Because I won’t abandon empathy, either in the classroom or life in general, I’ve been in couples therapy with it for some months now. And I’m beginning to see that this latest wave of willful, brutal, embarrassing national ignorance is another call to grow up. Though I thought I had already learned this, I newly see that there must be a yet more mature, less naive vision of empathy to guide and motivate dealings with difficult others. And it must be a species of empathy that does not assume that either they or I are more evolved than we actually are. It must not, then, be a fool’s empathy, but, rather, one that can flourish even in the harsh light and arid soil of the proudly stupid and unabashedly mean.

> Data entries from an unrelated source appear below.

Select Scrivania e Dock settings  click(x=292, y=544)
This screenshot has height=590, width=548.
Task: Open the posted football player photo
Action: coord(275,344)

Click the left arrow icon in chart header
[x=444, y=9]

Because, of course, sometimes people are nasty, greedy, shortsighted and self-centered, some people chronically so. If we get too caught up in feel-good, kumbaya empathy we may well fast-forward right past our responsibility to hold others accountable. The quest to feel like, and show ourselves to be, compassionate, spiritually evolved beings can overpower our responsibility to discourage assholery. This is clearly a disastrous self-indulgence with respect to students, when, for example, we grant deadline extensions they will never fulfill or are more focused on providing a friendly ear than on being clear about the consequences of poor performance. But it is just as disastrous when we bend over backwards to prove our empathy to people who might actually benefit most from being reminded of the natural consequences of their appalling behavior.
At bottom, if we are too eager to cultivate the image of ourselves as kind, empathetic people, then we are likely to fail others and ourselves. The result may well be not only that we are victimized by rude, or even cruel behavior, but that we become martyrs to it. It’s a faux empathy that has us ceding ground to bullies and tolerating shirkers. Certainly, leaving my front door unlocked does nothing good for the opportunistic thief or for me, even if I persuade myself that I’m not really attached to my possessions after all because, you know, I’m more spiritually advanced than that.

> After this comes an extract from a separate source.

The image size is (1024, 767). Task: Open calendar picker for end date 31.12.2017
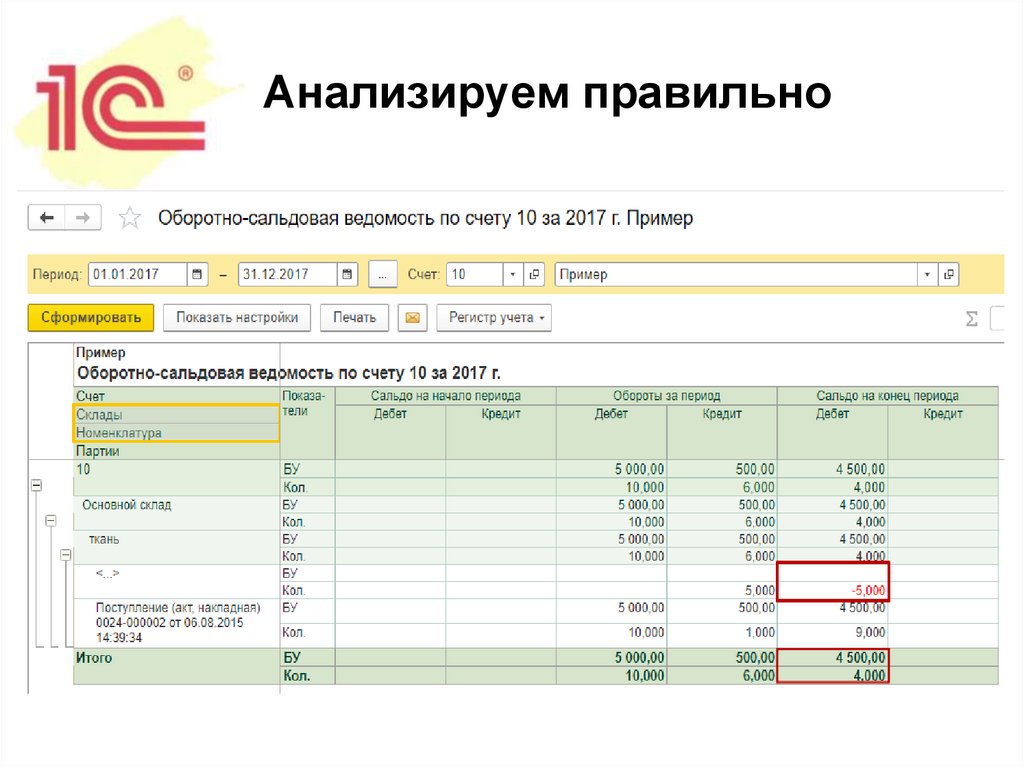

Similarly, if we see empathy mainly as an instrument for getting others to do as we wish — to follow our lead and be nicer, for example — then we will often be disillusioned. Almost no one admits they are being so manipulative — much of it is probably unconscious — but I’ve certainly found myself surprised and irritated when, instead of following my supposedly magnanimous or equanimous lead, a nasty acquaintance has continued to be nasty. Only my surprise taught me that I had been implicitly trying to manipulate her into better behavior. While it may not be an abuse of empathy to employ it so instrumentally, it’s often a recipe for disappointment.
One of my great teachers warns of how the desire to be and be seen as “spiritual” people can lead us to tolerate and enable harmful others who seek mainly to satisfy the desires of their smallest, pettiest selves. These are the narcissists and bullies who bluster and steamroll, blithely, vengefully unaware of their own key role in the hideous dramas they create. Sure, we can understand that the damage they inflict arises from pain and ignorance, just as an injured dog’s pain may drive her to viciousness. But sometimes we still owe it to one another — and to our institutions, nation, and world — to reach into the deepest, most empathetic part of ourselves and say, “No. Absolutely not. You may not cross this line.” I mean, there’s nothing noble or spiritual in letting the dog bite me. And there’s nothing in it for the dog either.